10. “If I can write his name, I can send him to hell. Otherwise he’ll keep on haunting me” (p. 189), Philida says about Frans. What is the importance of her being able to write? How does this relate to the power dynamic between masters and slaves?
11. How do Labyn’s efforts to convert, and perhaps woo, Philida differ from Frans’s? Is her decision to be with him really her own?
12. Frans tells his father that what he “wanted from Philida was what I want from a woman who is my wife” (p. 200). Do you believe him? What specific actions suggest that he is either lying or that he is telling the truth?
13. The promise of emancipation looms throughout the novel. Philida tells Cornelis that after leaving his family that “they say that next year in December I’ll be free. But here inside me I’m already free” (p.229). What does being “free” mean to Philida? What does it mean to you?
14. Philida is a book with one woman at its heart, but what do you make of the other female characters? How are Janna, Mrs. de la Bat, Ouma Nella, Maria Berrangé, and the others, presented? How are they like or unlike Philida herself?

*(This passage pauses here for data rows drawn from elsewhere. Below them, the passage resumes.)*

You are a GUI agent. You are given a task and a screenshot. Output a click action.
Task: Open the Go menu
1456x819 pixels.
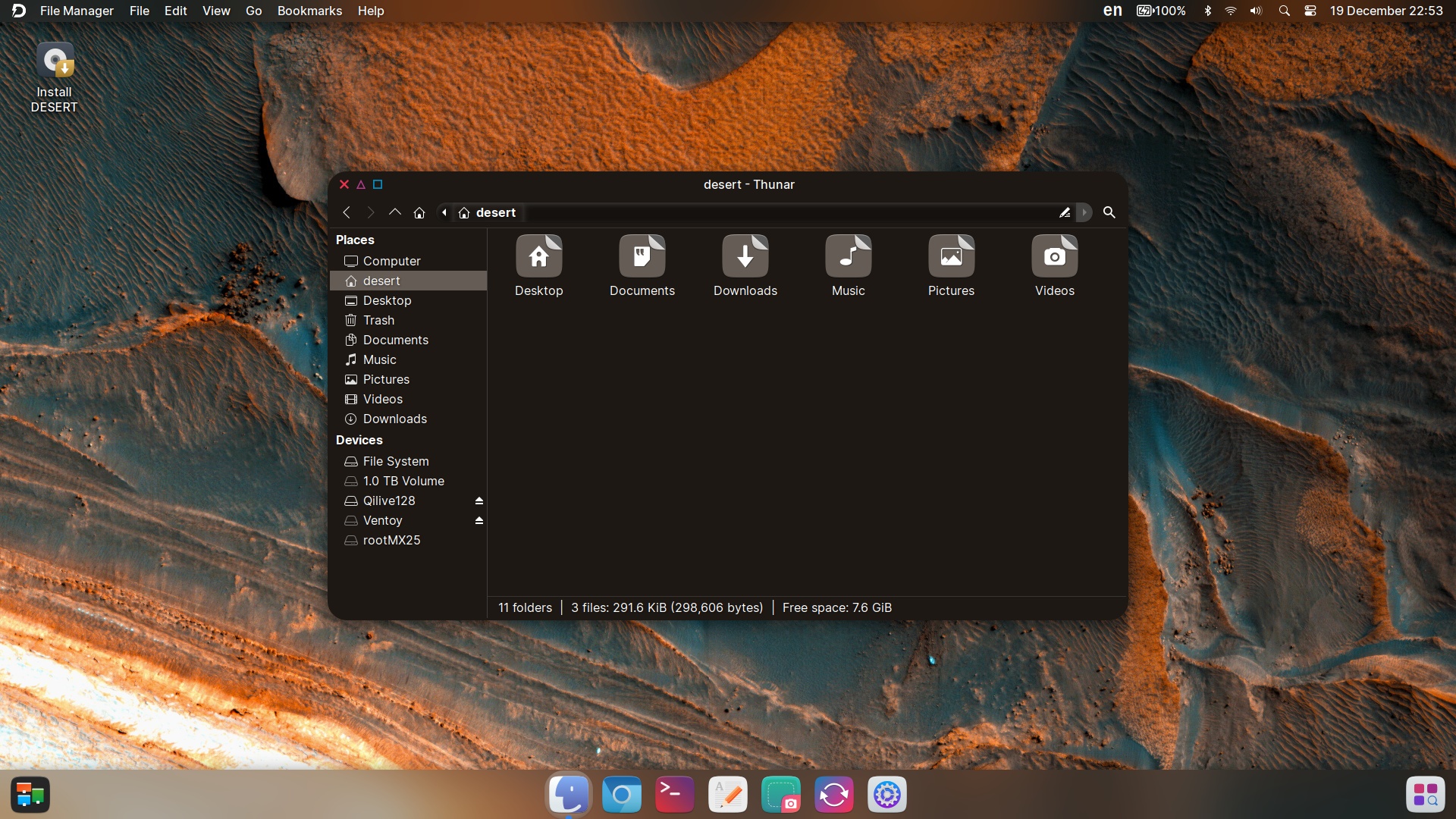coord(254,11)
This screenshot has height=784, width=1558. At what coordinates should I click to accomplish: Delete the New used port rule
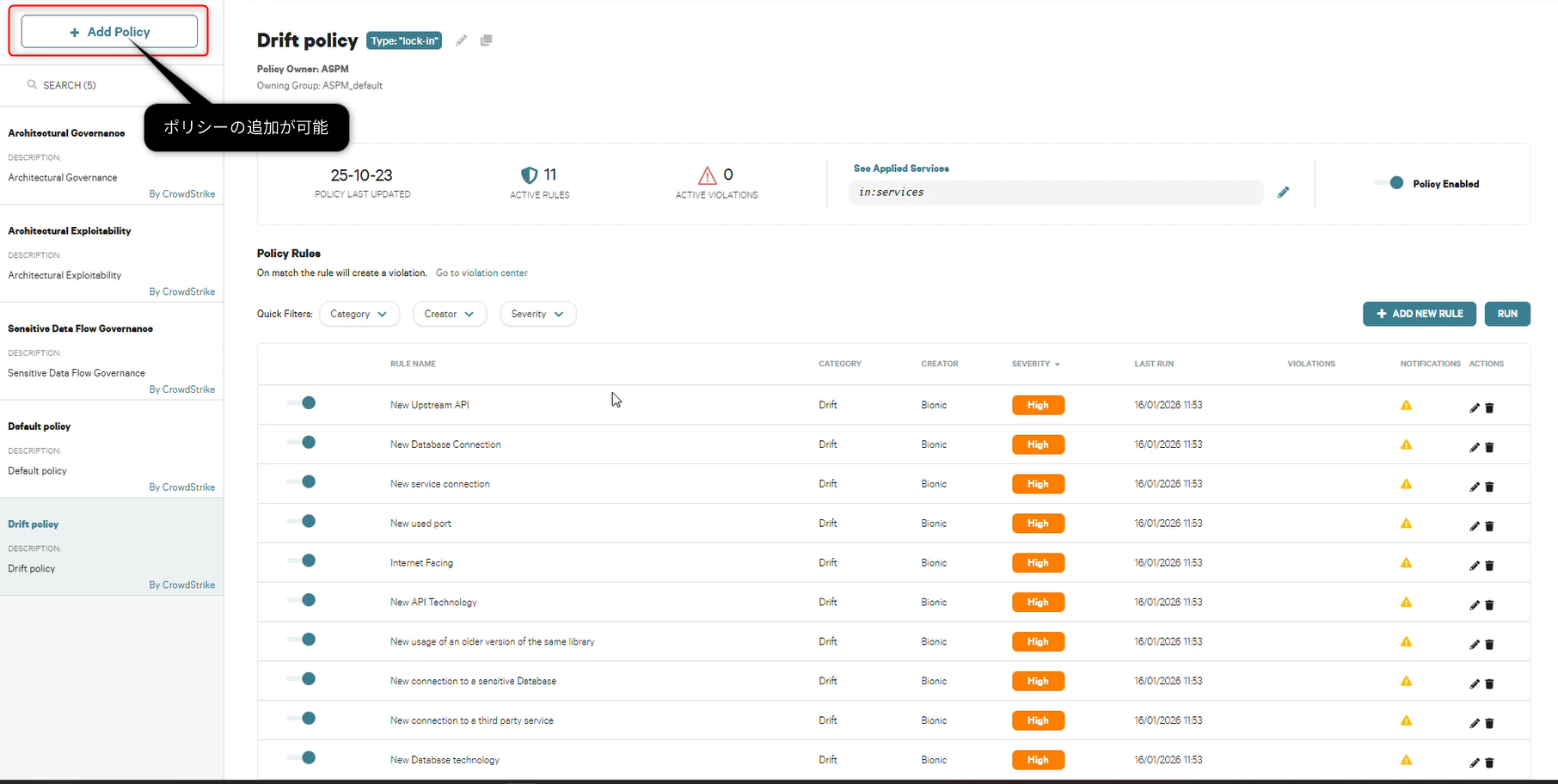1489,526
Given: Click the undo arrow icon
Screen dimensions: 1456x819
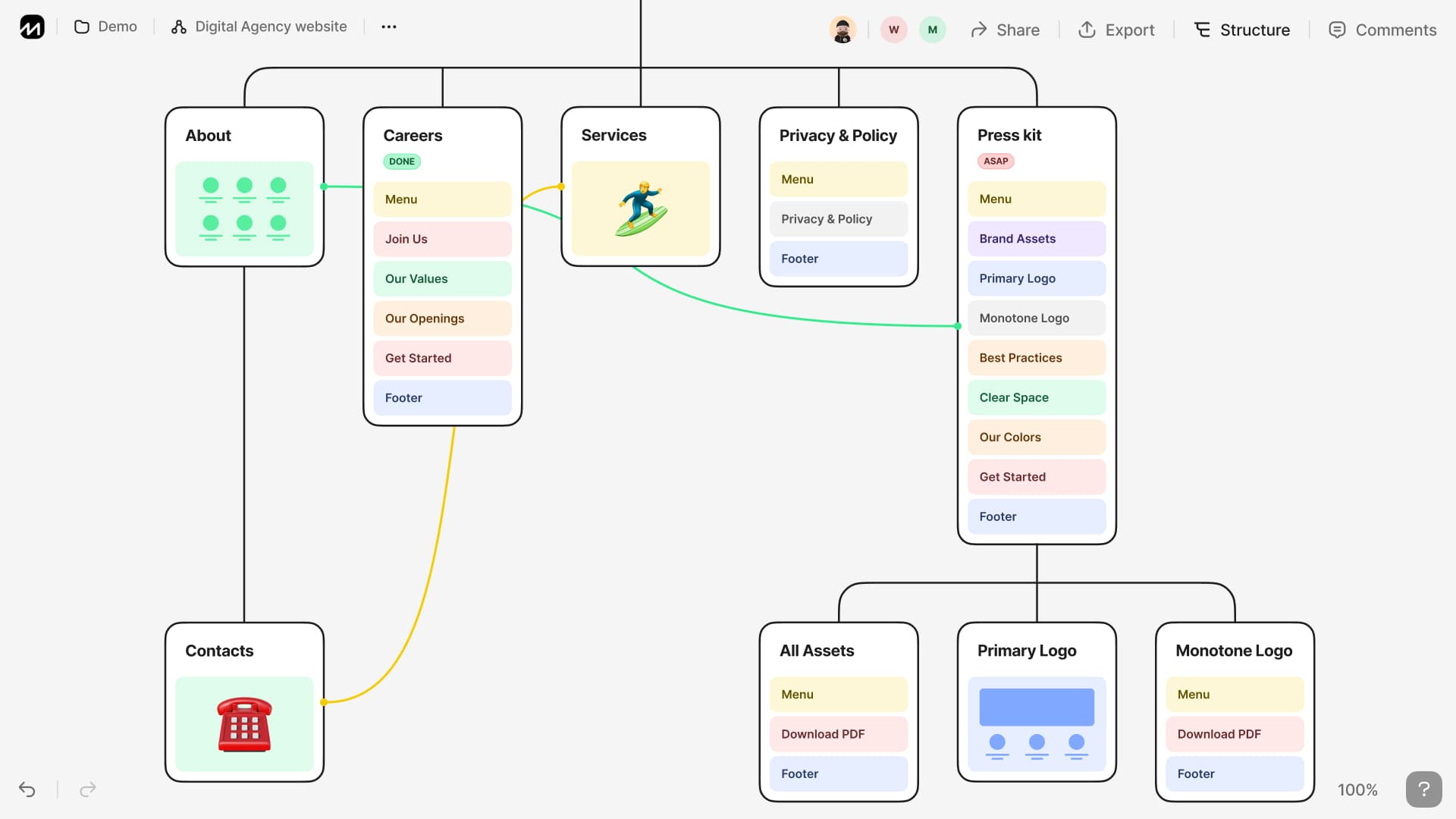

15. When she is a child, Philida asks Ouma Nella, “Where am I not?” (p. 116). What does she mean by this, and how does this relate to her decision to travel to the Gariep at the end of the book?
16. The novel concludes with the word “I” (p. 304). What do you think Brink is indicating by ending on this note? What do you think it means that the author chose to end the book with no period after the word?
17. The Brinks in this novel were relatives of the author’s. In his acknowledgements, André Brink writes that “the discovery that [Philida’s] master Cornelis Brink was a brother of one of my own direct ancestors, and that he sold her at auction after his son Francois Gerhard Jacob Brink had made four children with her, triggered this novel” (p. 305). Were you shocked by this revelation? How does the fact that Brink has personal ties to Philida’s owners affect the way you think about the novel?